▶ **Actions to take**:
A - In the Mets game account, which team were the Mets facing on the cold night described?
B - Reproduce the passage of the Mets game account starting with "If it hadn’t" and going on through "much as possible.".
C - Carry on the account of the cold night at the Mets game from the point where it stops.

Last night was the coldest I’ve ever been at a Mets game. I was fortunate enough to attend Playoff games at Shea in 1999, 2000, and 2006. None of those days or nights rivaled last night’s in terms of the raw cold and unforgiving wind that tore through the ballpark during last night’s tilt against San Diego. Fortunately for Mets fans, as the cold was tormenting us, Matt Harvey was tormenting the Padres.
If it hadn’t been Harvey on the mound last night, perhaps I would’ve stayed inside the relative warmth of McFadden’s a bit longer. Instead, I entered the ballpark before the first pitch and attempted to keep warm by moving around as much as possible.
Harvey struck out two of the first three batters he faced while I stood on the field level beyond left field. He continued his dominance as I made my way up to the promenade level. I briefly took refuge in the promenade club when the wind threatened to rip the cap off my head and the drink from my hand. While there, Harvey did what he’s been doing since being called up shortly after last year’s All-Star break – he dominated.

(Dataset entries)
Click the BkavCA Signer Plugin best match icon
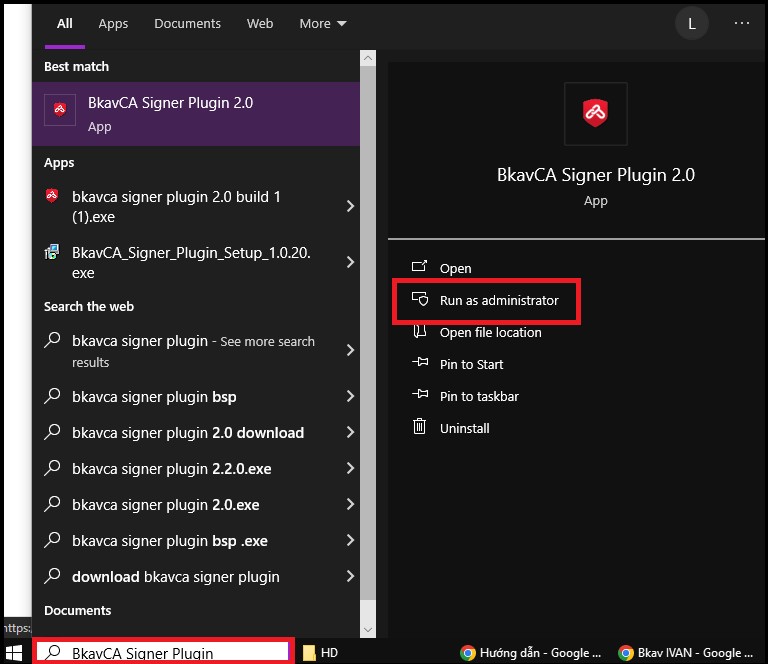tap(60, 111)
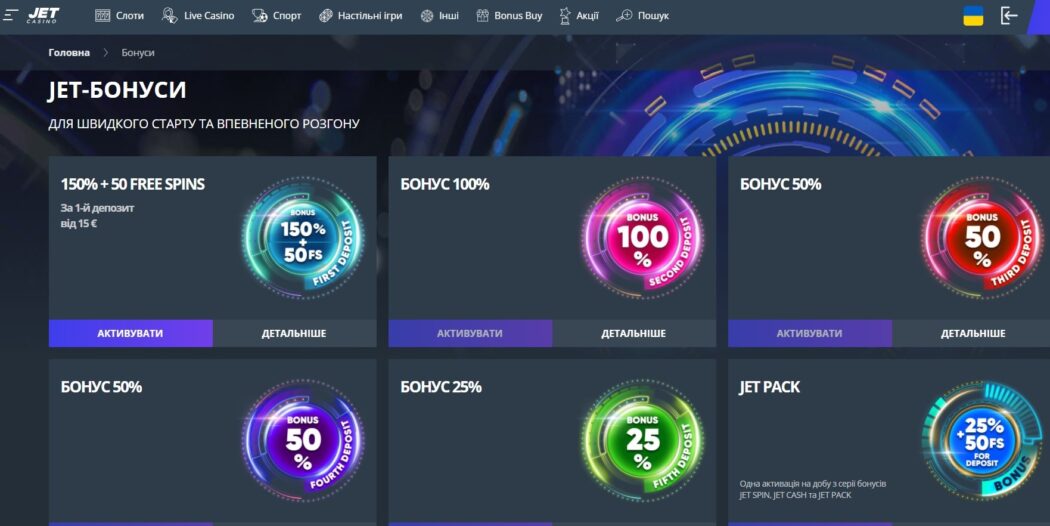This screenshot has width=1050, height=526.
Task: Open the Слоти slot machine section
Action: (119, 15)
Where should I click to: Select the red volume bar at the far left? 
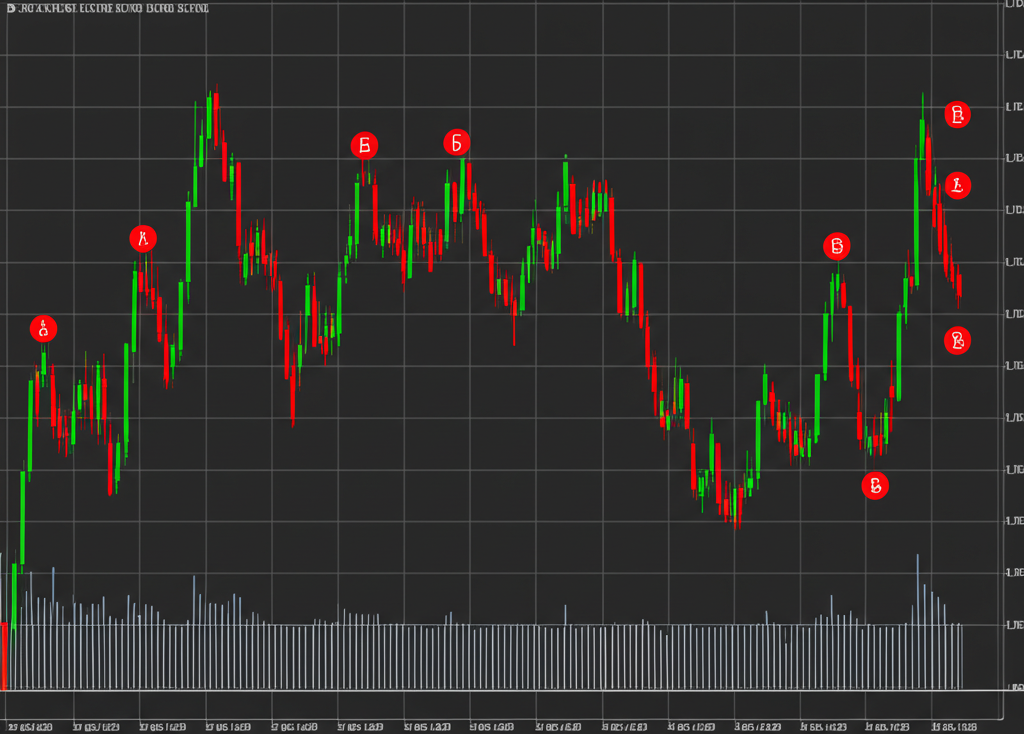click(5, 655)
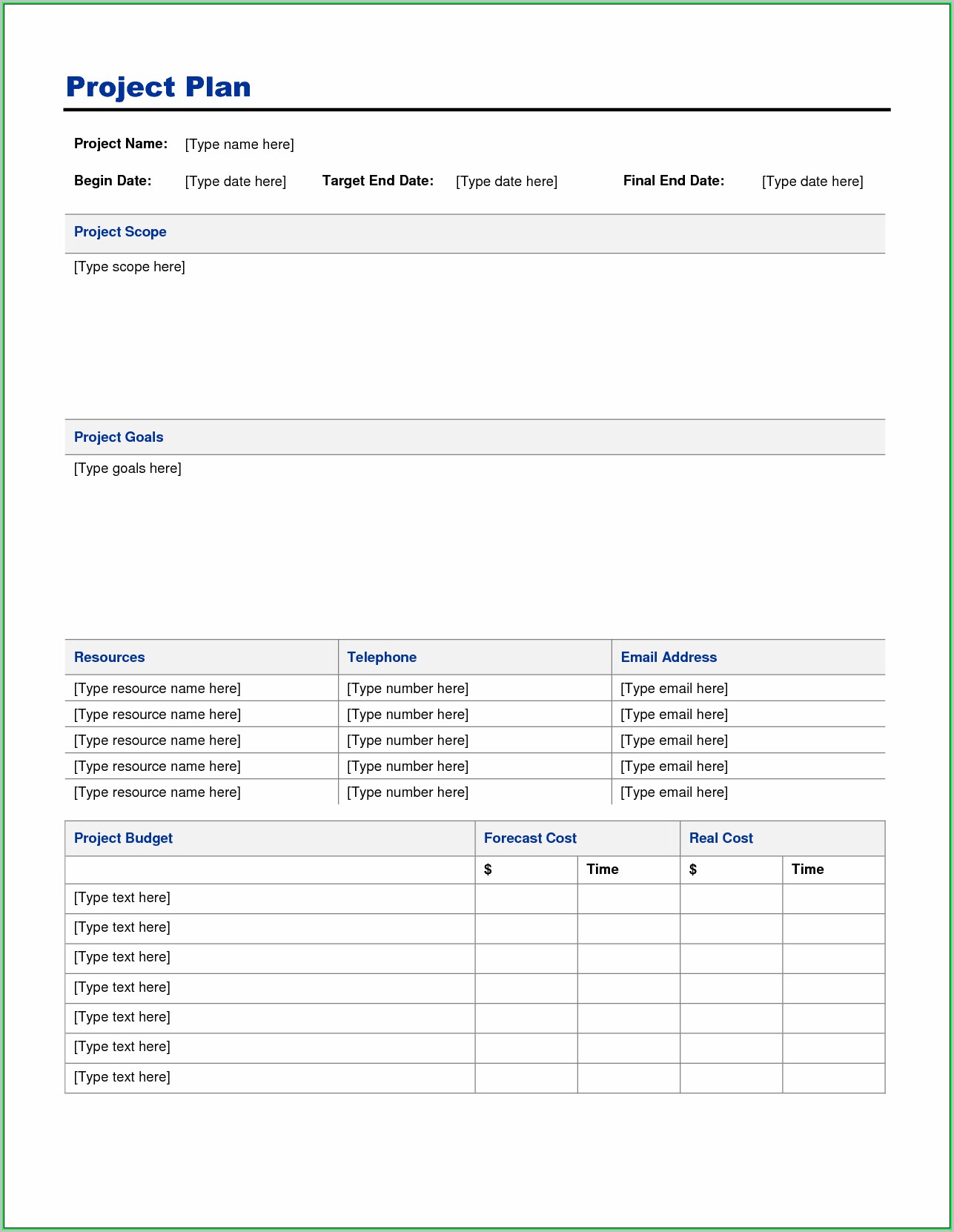Select the Project Goals section heading

point(119,437)
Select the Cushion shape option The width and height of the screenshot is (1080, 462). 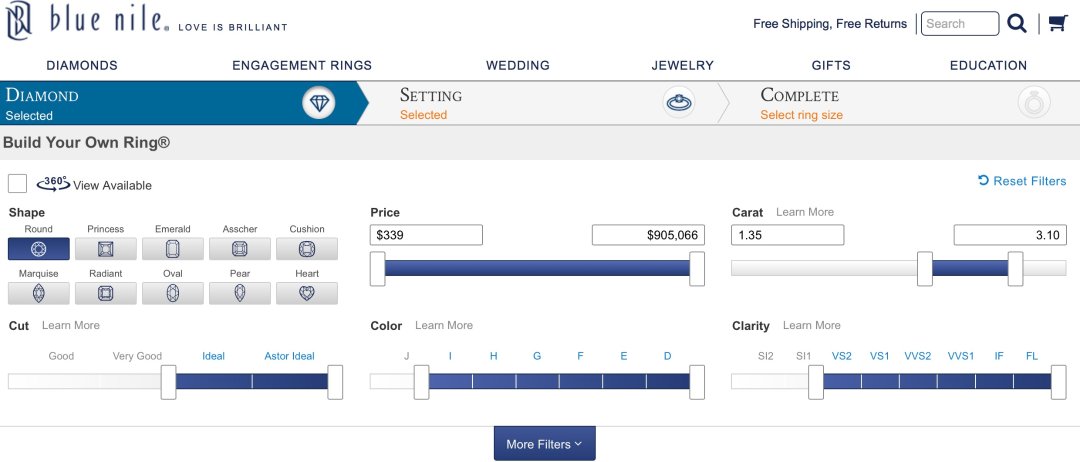click(307, 249)
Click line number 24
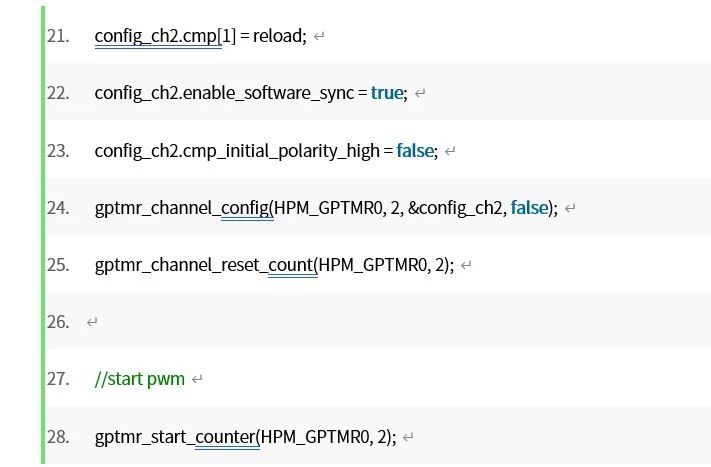This screenshot has width=711, height=467. coord(58,208)
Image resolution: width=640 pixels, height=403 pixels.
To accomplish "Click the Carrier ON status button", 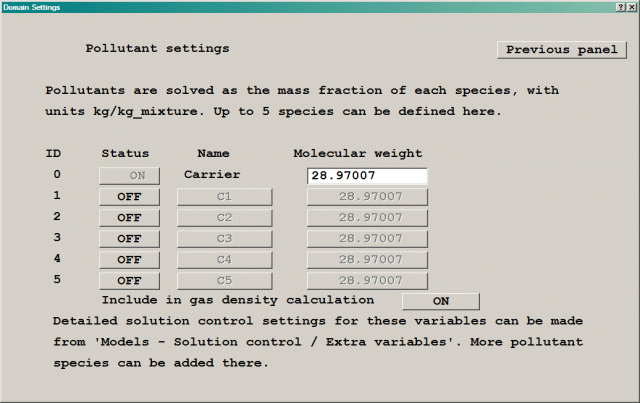I will tap(129, 176).
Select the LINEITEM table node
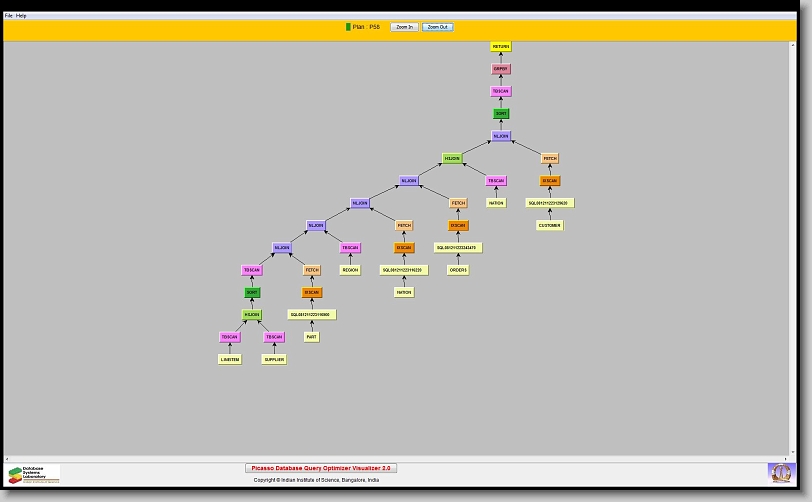Screen dimensions: 812x502 pos(230,359)
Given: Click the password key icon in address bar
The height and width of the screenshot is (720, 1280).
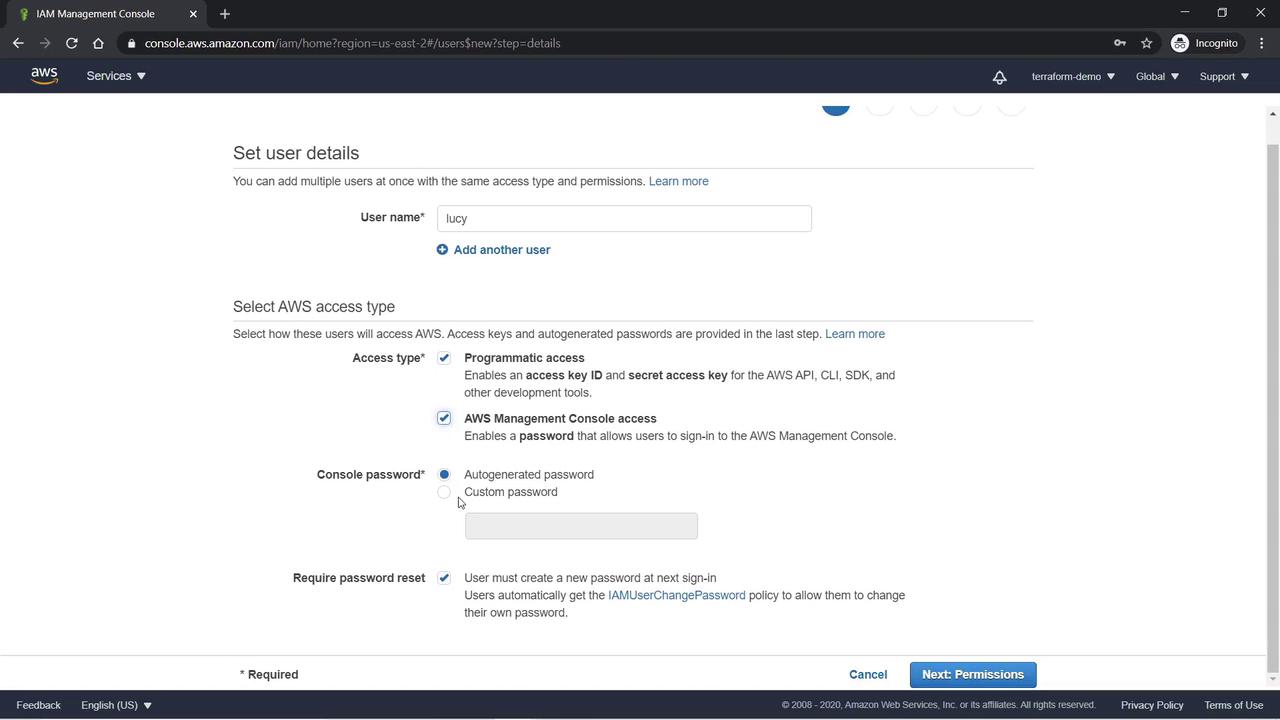Looking at the screenshot, I should (1120, 43).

▶ **Answers to the exercises**:
A - San Diego

B -
If it hadn’t been Harvey on the mound last night, perhaps I would’ve stayed inside the relative warmth of McFadden’s a bit longer. Instead, I entered the ballpark before the first pitch and attempted to keep warm by moving around as much as possible.

C -
As I left the comfort of the promenade club and moved around various promenade box sections, Harvey kept firing away. While the Mets were blasting homers to right field and putting the game out of reach, the 24 year old bulldog from Connecticut was pumping in fastball after fastball. Even though the Padres could do nothing with his best pitch, he decided to mix in some exploding sliders for good measure. Late in the game, he snapped off a few curves that left the Padres helpless.
It was Harvey’s mound presence that kept the fans engaged, and his performance that made braving the cold worth it. As most fans in the seating bowl were layered, wrapped in blankets, and/or shaking their heads in disbelief at the ridiculously cold night, Harvey was standing on the mound without long sleeves. When he reached base after roping a single, he refused to wear a jacket (as most pitchers do, even when it’s not cold). Harvey was later quoted as saying that jackets don’t belong on a baseball field.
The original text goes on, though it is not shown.